### TASK TO CARRY OUT
List every line of the material below that contains the word "Open", reproducing each line in full. Matching is case-sensitive.

### RECORDS TO USE
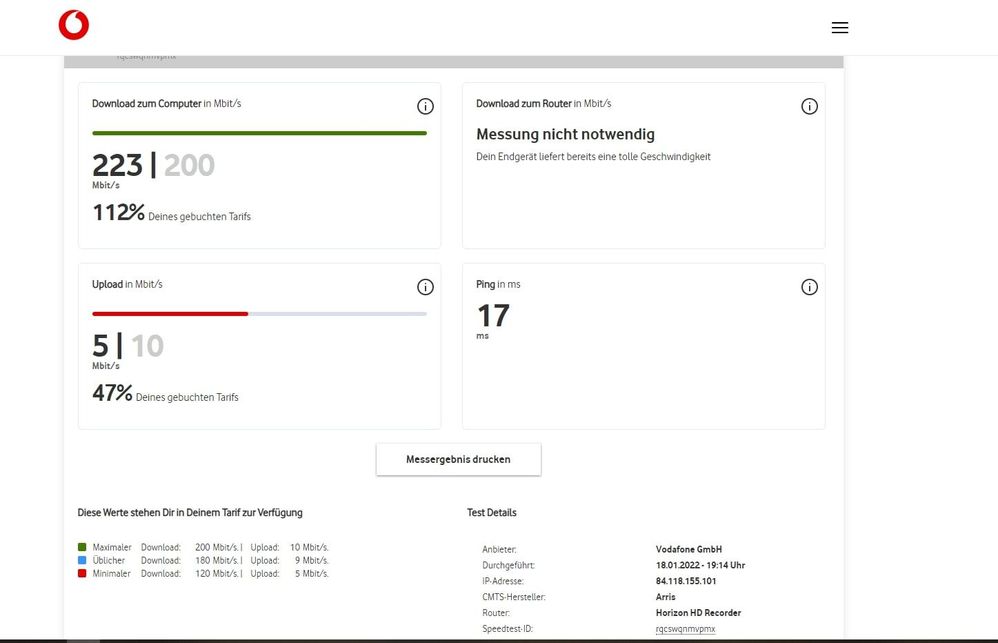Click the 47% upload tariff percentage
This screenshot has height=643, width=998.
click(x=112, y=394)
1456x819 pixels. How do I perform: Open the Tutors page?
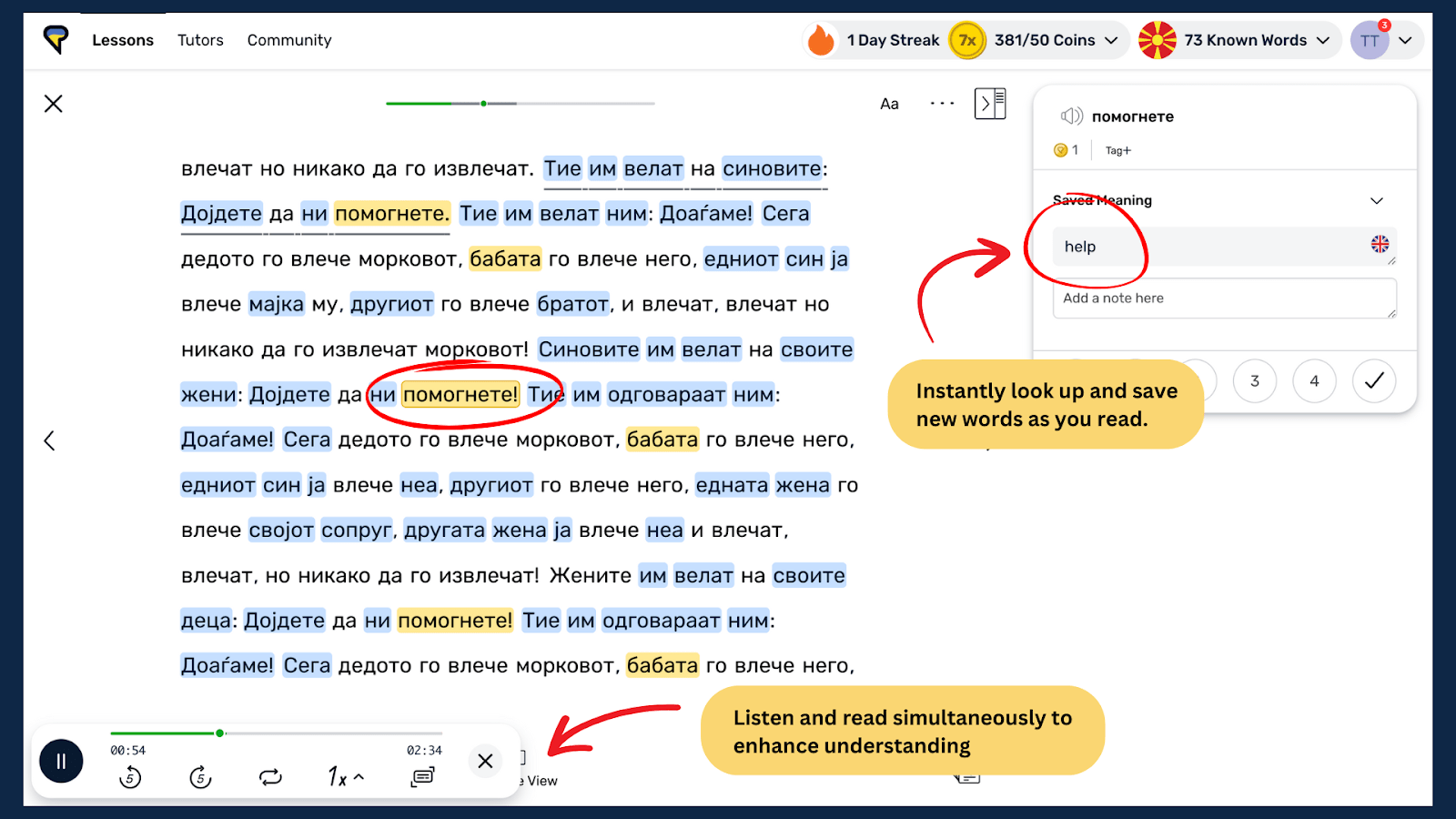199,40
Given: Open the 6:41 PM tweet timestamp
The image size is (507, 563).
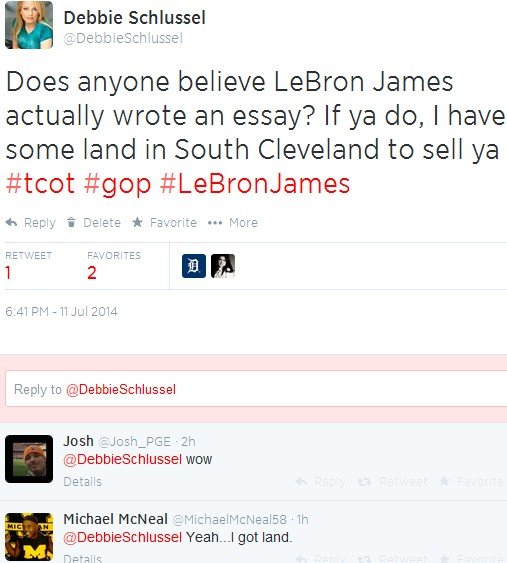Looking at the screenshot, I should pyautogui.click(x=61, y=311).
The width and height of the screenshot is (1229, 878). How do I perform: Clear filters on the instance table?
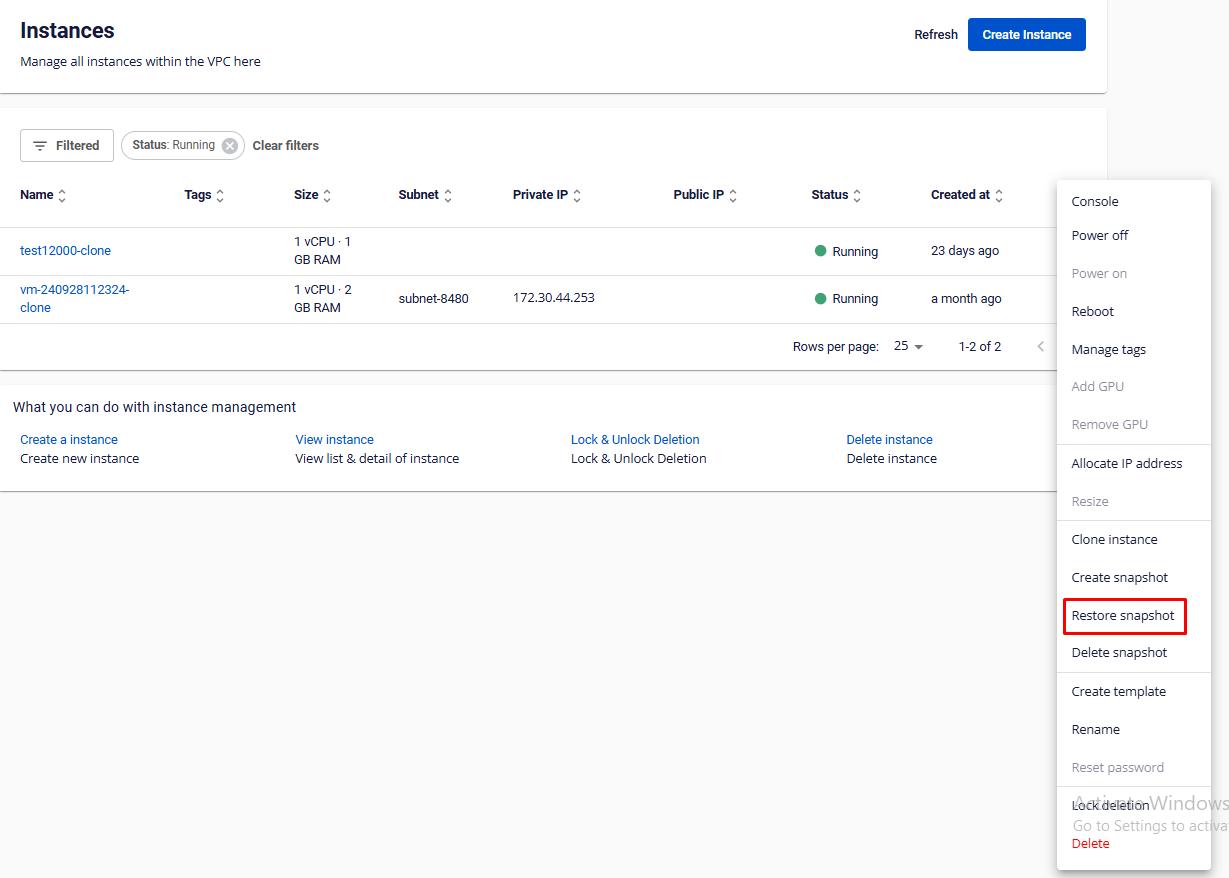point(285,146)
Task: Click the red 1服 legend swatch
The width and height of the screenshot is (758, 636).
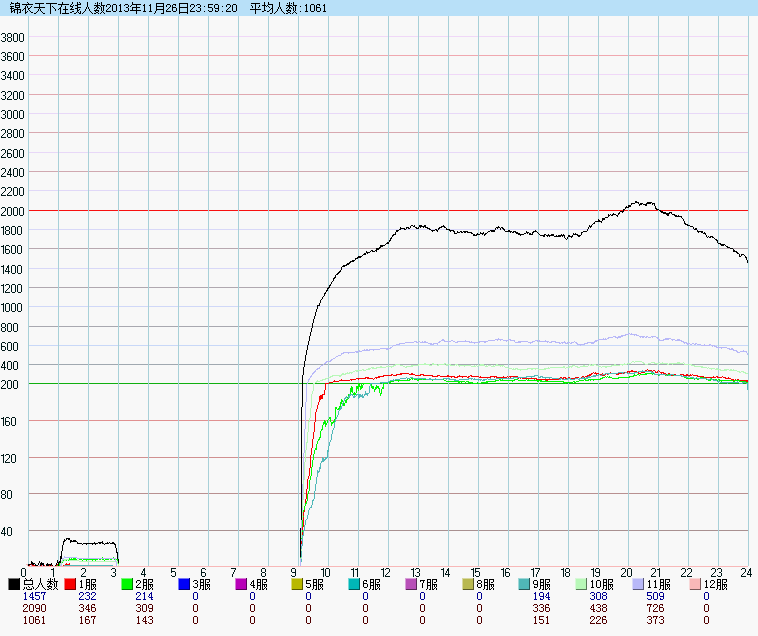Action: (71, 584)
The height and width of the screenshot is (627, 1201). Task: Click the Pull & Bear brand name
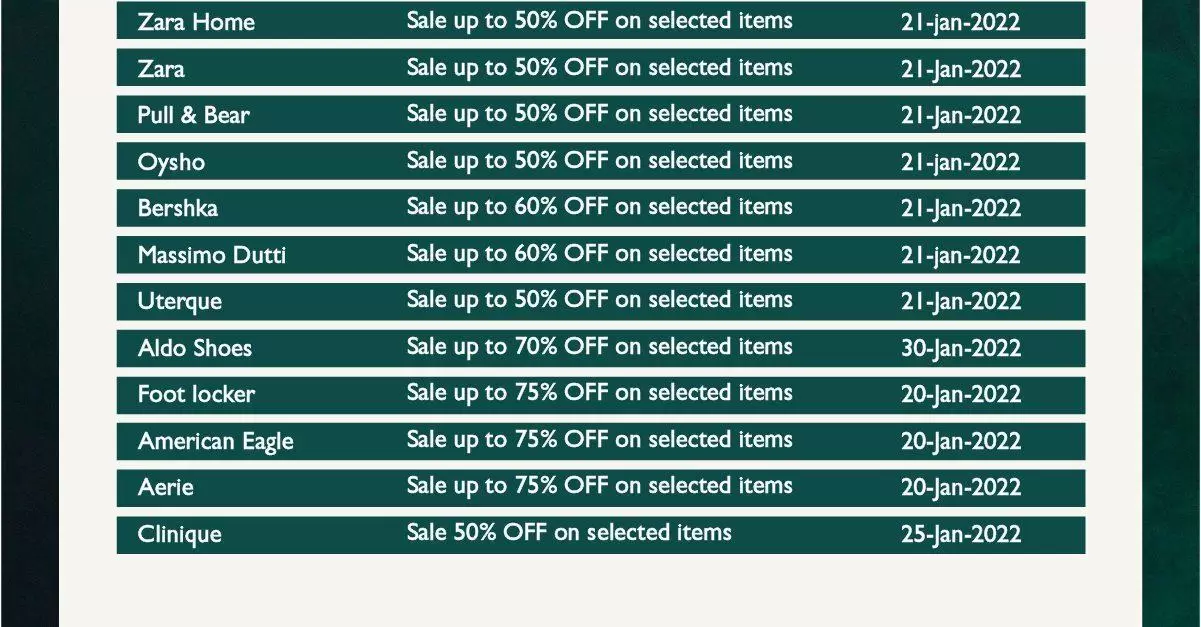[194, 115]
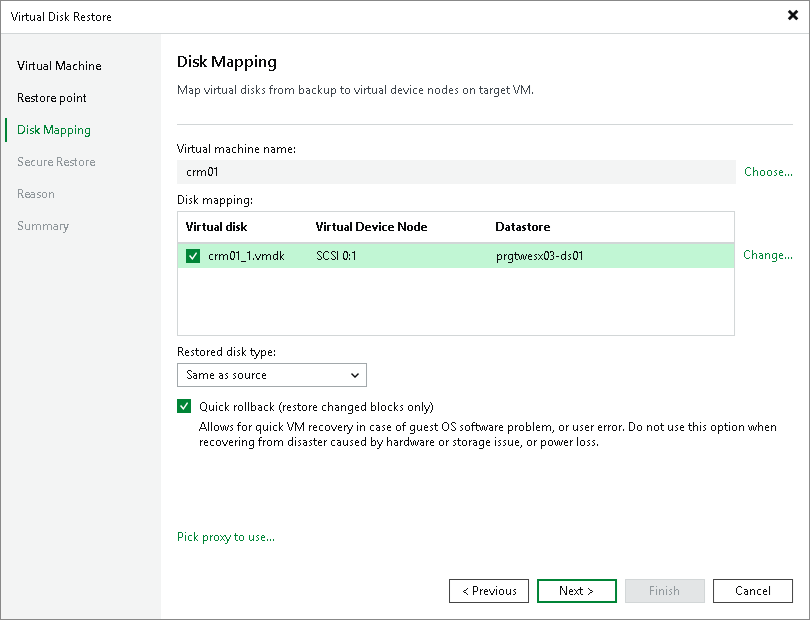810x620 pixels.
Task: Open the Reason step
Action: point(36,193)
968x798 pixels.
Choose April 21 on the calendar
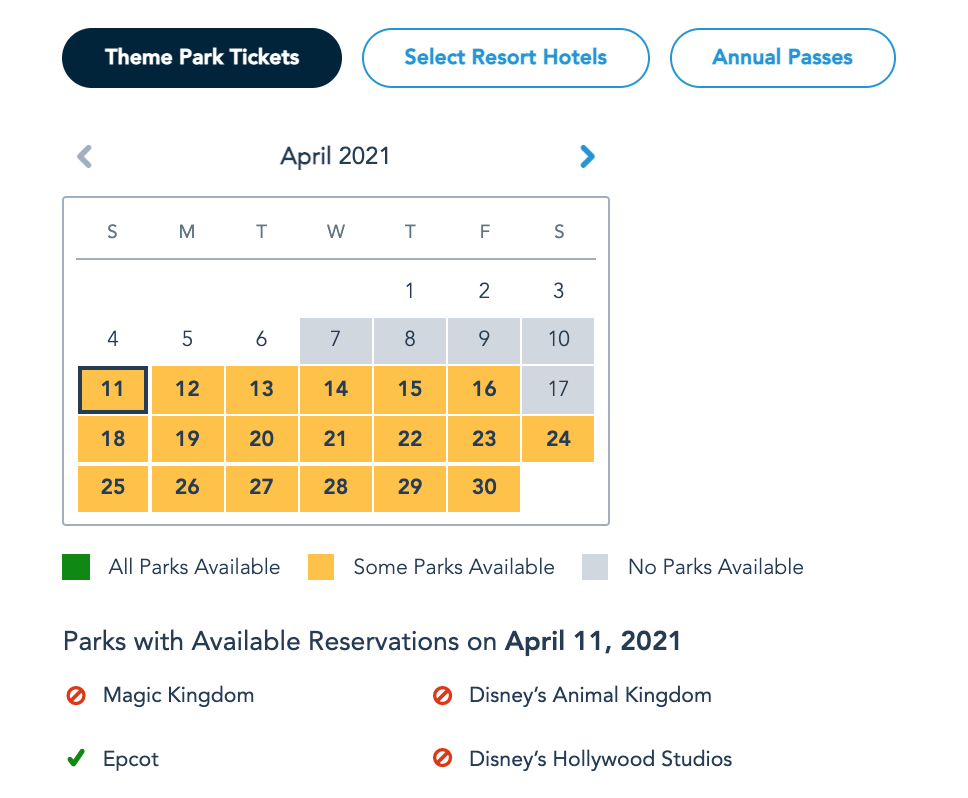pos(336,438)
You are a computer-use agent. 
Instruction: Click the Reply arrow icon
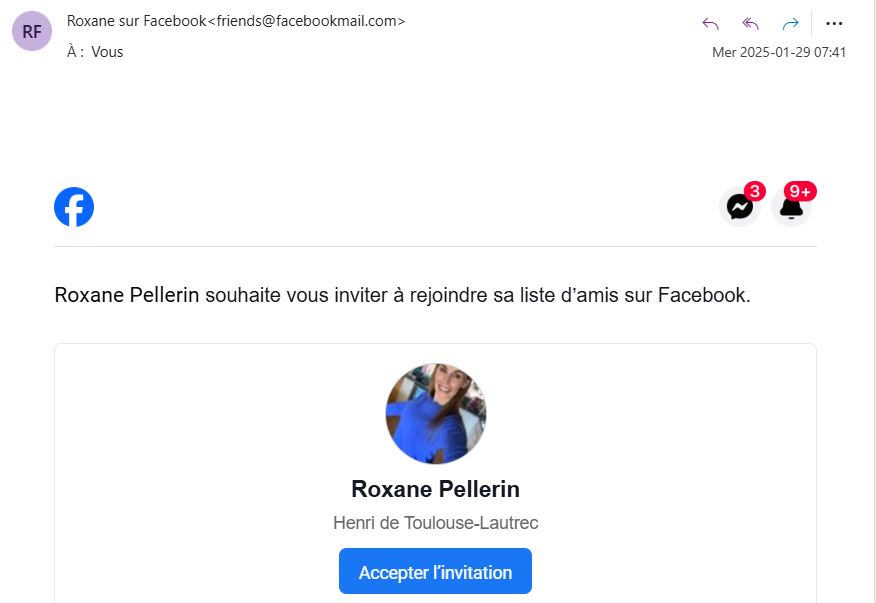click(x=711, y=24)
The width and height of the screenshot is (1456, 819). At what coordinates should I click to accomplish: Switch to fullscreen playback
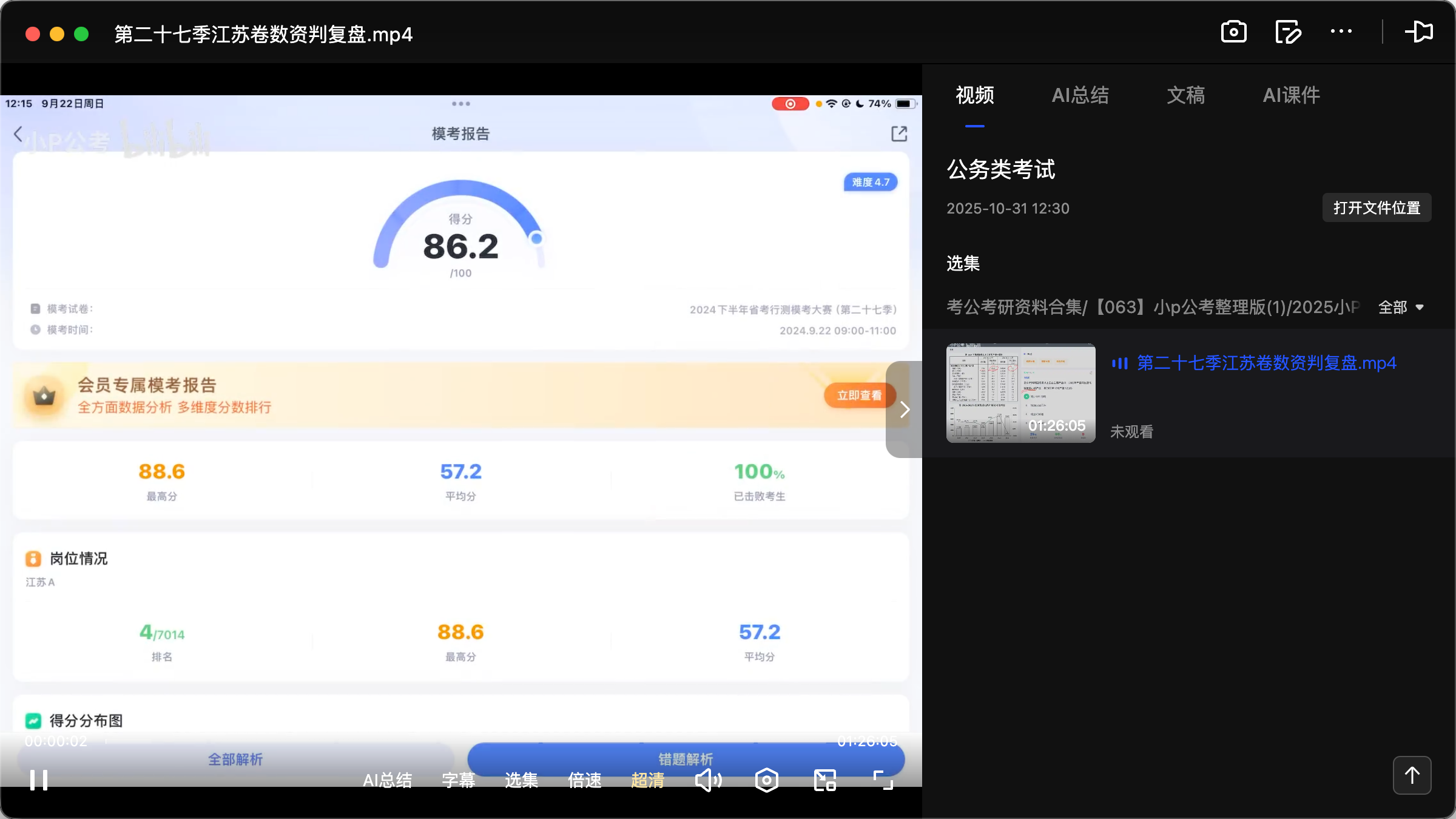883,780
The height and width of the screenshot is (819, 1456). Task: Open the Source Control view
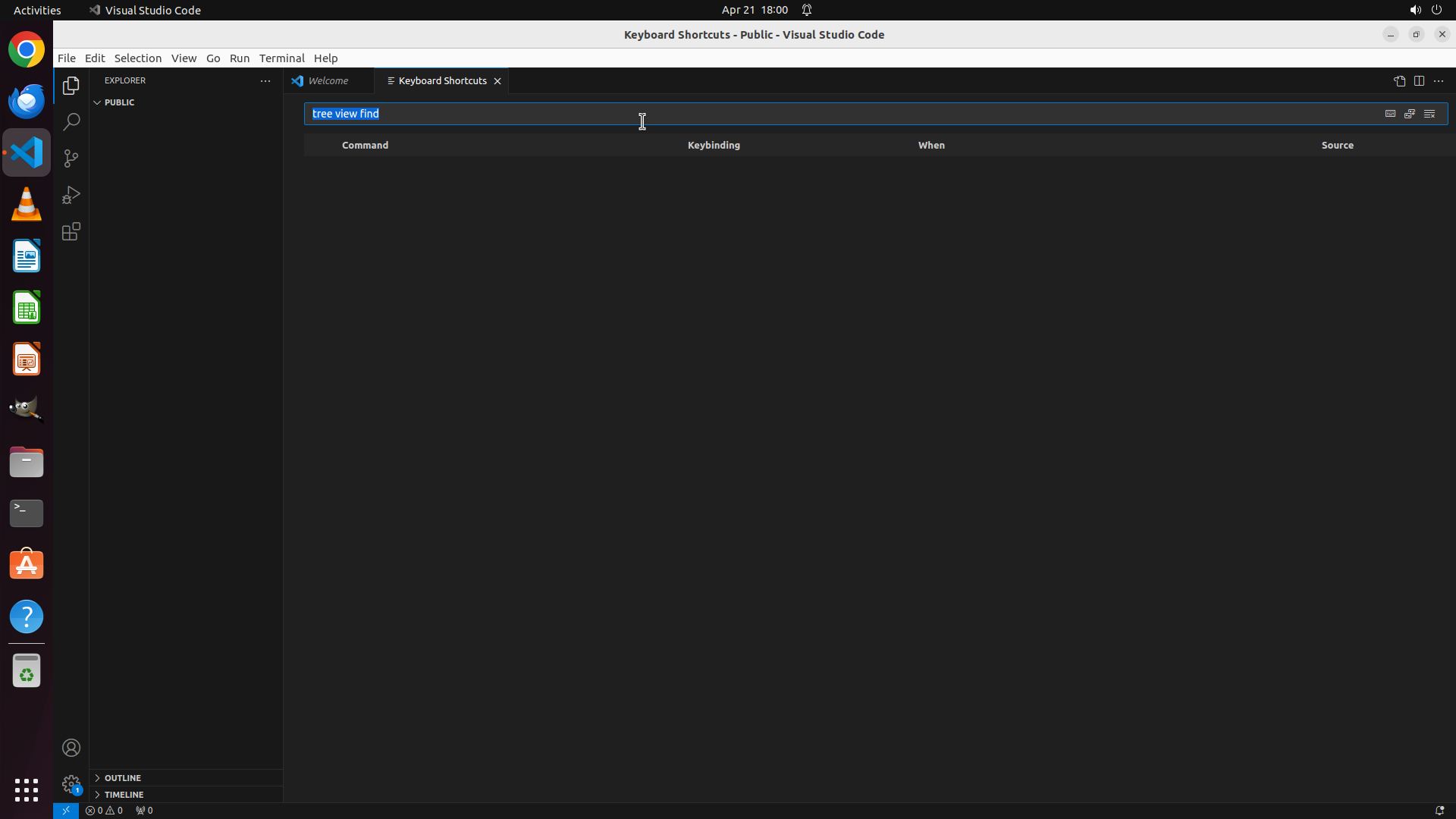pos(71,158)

### OUTPUT
1456x819 pixels. How do I perform: Open the Tutors page?
Given: Open the 6:41 PM tweet timestamp
Task: Open the Reason step
The height and width of the screenshot is (819, 1456). Task: Open the Source Control view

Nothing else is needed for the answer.